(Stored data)
_ _ _ _ _ _ _

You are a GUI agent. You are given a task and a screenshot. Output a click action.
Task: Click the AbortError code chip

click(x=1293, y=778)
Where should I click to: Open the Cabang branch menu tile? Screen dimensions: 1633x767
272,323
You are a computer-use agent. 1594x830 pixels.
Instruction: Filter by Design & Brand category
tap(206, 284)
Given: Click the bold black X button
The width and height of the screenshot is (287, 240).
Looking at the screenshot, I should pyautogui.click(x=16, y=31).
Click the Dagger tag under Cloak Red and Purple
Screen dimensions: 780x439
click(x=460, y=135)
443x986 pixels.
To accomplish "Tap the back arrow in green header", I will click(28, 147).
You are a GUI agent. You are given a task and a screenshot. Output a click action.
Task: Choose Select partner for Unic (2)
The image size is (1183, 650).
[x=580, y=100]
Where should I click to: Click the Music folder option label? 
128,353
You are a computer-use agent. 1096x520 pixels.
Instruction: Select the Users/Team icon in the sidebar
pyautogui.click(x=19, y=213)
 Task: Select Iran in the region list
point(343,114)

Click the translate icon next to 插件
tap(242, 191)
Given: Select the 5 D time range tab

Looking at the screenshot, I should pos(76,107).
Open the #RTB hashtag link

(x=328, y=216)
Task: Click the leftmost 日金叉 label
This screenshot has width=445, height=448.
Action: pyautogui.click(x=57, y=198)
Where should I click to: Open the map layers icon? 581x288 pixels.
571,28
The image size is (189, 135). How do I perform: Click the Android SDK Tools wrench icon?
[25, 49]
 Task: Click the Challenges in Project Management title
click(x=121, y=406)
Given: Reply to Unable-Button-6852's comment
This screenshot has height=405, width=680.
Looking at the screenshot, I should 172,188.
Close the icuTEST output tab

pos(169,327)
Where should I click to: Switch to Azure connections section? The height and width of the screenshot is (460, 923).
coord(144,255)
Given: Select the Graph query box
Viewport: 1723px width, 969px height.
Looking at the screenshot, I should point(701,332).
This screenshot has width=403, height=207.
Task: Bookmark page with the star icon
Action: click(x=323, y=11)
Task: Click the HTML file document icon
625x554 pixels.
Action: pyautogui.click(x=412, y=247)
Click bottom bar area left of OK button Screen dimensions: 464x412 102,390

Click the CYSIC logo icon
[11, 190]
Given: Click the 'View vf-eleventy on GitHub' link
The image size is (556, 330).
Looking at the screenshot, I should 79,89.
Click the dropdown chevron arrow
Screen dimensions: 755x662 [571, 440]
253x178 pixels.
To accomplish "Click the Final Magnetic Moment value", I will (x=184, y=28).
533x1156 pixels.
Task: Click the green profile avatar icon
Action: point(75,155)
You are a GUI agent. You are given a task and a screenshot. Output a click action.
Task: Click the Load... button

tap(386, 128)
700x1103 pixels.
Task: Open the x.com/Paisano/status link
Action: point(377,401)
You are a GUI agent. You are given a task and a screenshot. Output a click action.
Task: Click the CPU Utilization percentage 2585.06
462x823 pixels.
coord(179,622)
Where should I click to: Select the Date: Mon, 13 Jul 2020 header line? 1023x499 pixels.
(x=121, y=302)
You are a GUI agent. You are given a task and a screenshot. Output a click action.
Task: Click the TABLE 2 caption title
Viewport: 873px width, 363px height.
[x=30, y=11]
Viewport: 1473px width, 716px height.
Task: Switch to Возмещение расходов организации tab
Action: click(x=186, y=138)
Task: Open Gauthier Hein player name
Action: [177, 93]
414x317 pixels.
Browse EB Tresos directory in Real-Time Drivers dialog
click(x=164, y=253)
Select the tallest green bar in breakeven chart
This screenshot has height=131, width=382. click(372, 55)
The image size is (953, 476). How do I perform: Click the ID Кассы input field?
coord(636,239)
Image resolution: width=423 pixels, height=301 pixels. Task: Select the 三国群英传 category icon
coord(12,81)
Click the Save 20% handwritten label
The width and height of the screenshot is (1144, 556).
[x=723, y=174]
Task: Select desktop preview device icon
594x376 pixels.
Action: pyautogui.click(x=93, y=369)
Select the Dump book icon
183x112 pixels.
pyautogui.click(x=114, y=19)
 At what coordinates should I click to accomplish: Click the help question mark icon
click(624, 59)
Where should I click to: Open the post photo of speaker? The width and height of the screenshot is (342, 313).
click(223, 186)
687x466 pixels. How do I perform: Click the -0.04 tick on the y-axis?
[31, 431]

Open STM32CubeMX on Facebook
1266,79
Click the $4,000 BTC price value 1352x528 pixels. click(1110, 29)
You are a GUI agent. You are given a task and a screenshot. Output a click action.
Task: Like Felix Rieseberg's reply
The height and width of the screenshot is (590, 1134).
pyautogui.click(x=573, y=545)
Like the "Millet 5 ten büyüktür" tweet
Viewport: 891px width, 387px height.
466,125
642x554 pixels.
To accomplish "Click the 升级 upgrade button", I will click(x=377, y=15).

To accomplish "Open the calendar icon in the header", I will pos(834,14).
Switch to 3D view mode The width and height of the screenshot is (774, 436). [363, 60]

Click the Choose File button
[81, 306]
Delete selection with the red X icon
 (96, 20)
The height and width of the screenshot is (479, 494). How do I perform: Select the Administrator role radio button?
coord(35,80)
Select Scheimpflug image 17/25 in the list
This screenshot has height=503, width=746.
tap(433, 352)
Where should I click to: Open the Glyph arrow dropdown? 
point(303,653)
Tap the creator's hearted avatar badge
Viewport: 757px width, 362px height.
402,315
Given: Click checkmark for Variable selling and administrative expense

_ _ _ _ _ _ _

How to complete this task: Using the data above, reproduce every line exactly.

Reply to the exercise:
You are a GUI agent. You are given a task and a screenshot. Output a click action.
Task: Click the AbortError code chip

click(x=1293, y=778)
Where should I click to: Open the Cabang branch menu tile? Screen dimensions: 1633x767
272,323
You are a computer-use agent. 1594x830 pixels.
Instruction: Filter by Design & Brand category
tap(206, 284)
Given: Click the bold black X button
The width and height of the screenshot is (287, 240).
Looking at the screenshot, I should pyautogui.click(x=16, y=31).
Click the Dagger tag under Cloak Red and Purple
Screen dimensions: 780x439
click(x=460, y=135)
443x986 pixels.
To accomplish "Tap the back arrow in green header", I will click(28, 147).
You are a GUI agent. You are given a task and a screenshot. Output a click action.
Task: Choose Select partner for Unic (2)
The image size is (1183, 650).
[x=580, y=100]
Where should I click to: Click the Music folder option label? 
128,353
You are a computer-use agent. 1096x520 pixels.
Instruction: Select the Users/Team icon in the sidebar
pyautogui.click(x=19, y=213)
 Task: Select Iran in the region list
point(343,114)

Click the translate icon next to 插件
tap(242, 191)
Given: Select the 5 D time range tab

Looking at the screenshot, I should pos(76,107).
Open the #RTB hashtag link

(x=328, y=216)
Task: Click the leftmost 日金叉 label
This screenshot has width=445, height=448.
Action: pyautogui.click(x=57, y=198)
Where should I click to: Open the map layers icon? 581x288 pixels.
571,28
The image size is (189, 135). How do I perform: Click the Android SDK Tools wrench icon?
[25, 49]
 Task: Click the Challenges in Project Management title
click(x=121, y=406)
Given: Reply to Unable-Button-6852's comment
This screenshot has height=405, width=680.
Looking at the screenshot, I should 172,188.
Close the icuTEST output tab

pos(169,327)
Where should I click to: Switch to Azure connections section? The height and width of the screenshot is (460, 923).
coord(144,255)
Given: Select the Graph query box
Viewport: 1723px width, 969px height.
Looking at the screenshot, I should point(701,332).
This screenshot has width=403, height=207.
Task: Bookmark page with the star icon
Action: click(x=323, y=11)
Task: Click the HTML file document icon
625x554 pixels.
Action: pyautogui.click(x=412, y=247)
Click bottom bar area left of OK button Screen dimensions: 464x412 102,390

Click the CYSIC logo icon
[11, 190]
Given: Click the 'View vf-eleventy on GitHub' link
The image size is (556, 330).
Looking at the screenshot, I should 79,89.
Click the dropdown chevron arrow
Screen dimensions: 755x662 [571, 440]
253x178 pixels.
To accomplish "Click the Final Magnetic Moment value", I will (x=184, y=28).
533x1156 pixels.
Task: Click the green profile avatar icon
Action: point(75,155)
You are a GUI agent. You are given a task and a screenshot. Output a click action.
Task: Click the Load... button

tap(386, 128)
700x1103 pixels.
Task: Open the x.com/Paisano/status link
Action: point(377,401)
You are a GUI agent. You are given a task and a screenshot. Output a click action.
Task: Click the CPU Utilization percentage 2585.06
462x823 pixels.
coord(179,622)
Where should I click to: Select the Date: Mon, 13 Jul 2020 header line? 1023x499 pixels.
(x=121, y=302)
You are a GUI agent. You are given a task and a screenshot. Output a click action.
Task: Click the TABLE 2 caption title
Viewport: 873px width, 363px height.
[x=30, y=11]
Viewport: 1473px width, 716px height.
Task: Switch to Возмещение расходов организации tab
Action: click(x=186, y=138)
Task: Open Gauthier Hein player name
Action: [177, 93]
414x317 pixels.
Browse EB Tresos directory in Real-Time Drivers dialog
click(x=164, y=253)
Select the tallest green bar in breakeven chart
This screenshot has height=131, width=382. click(372, 55)
The image size is (953, 476). How do I perform: Click the ID Кассы input field?
coord(636,239)
Image resolution: width=423 pixels, height=301 pixels. Task: Select the 三国群英传 category icon
coord(12,81)
Click the Save 20% handwritten label
The width and height of the screenshot is (1144, 556).
[x=723, y=174]
Task: Select desktop preview device icon
594x376 pixels.
Action: pyautogui.click(x=93, y=369)
Select the Dump book icon
183x112 pixels.
pyautogui.click(x=114, y=19)
 At what coordinates should I click to accomplish: Click the help question mark icon
click(624, 59)
Where should I click to: Open the post photo of speaker? The width and height of the screenshot is (342, 313).
click(223, 186)
687x466 pixels. How do I perform: Click the -0.04 tick on the y-axis?
[31, 431]

Open STM32CubeMX on Facebook
1266,79
Click the $4,000 BTC price value 1352x528 pixels. click(1110, 29)
You are a GUI agent. You are given a task and a screenshot. Output a click action.
Task: Like Felix Rieseberg's reply
The height and width of the screenshot is (590, 1134).
pyautogui.click(x=573, y=545)
Like the "Millet 5 ten büyüktür" tweet
Viewport: 891px width, 387px height.
466,125
642x554 pixels.
To accomplish "Click the 升级 upgrade button", I will click(x=377, y=15).

To accomplish "Open the calendar icon in the header", I will pos(834,14).
Switch to 3D view mode The width and height of the screenshot is (774, 436). [363, 60]

Click the Choose File button
[81, 306]
Delete selection with the red X icon
 (96, 20)
The height and width of the screenshot is (479, 494). How do I perform: Select the Administrator role radio button?
coord(35,80)
Select Scheimpflug image 17/25 in the list
This screenshot has height=503, width=746.
tap(433, 352)
Where should I click to: Open the Glyph arrow dropdown? 
point(303,653)
Tap the creator's hearted avatar badge
Viewport: 757px width, 362px height.
402,315
Given: Click checkmark for Variable selling and administrative expense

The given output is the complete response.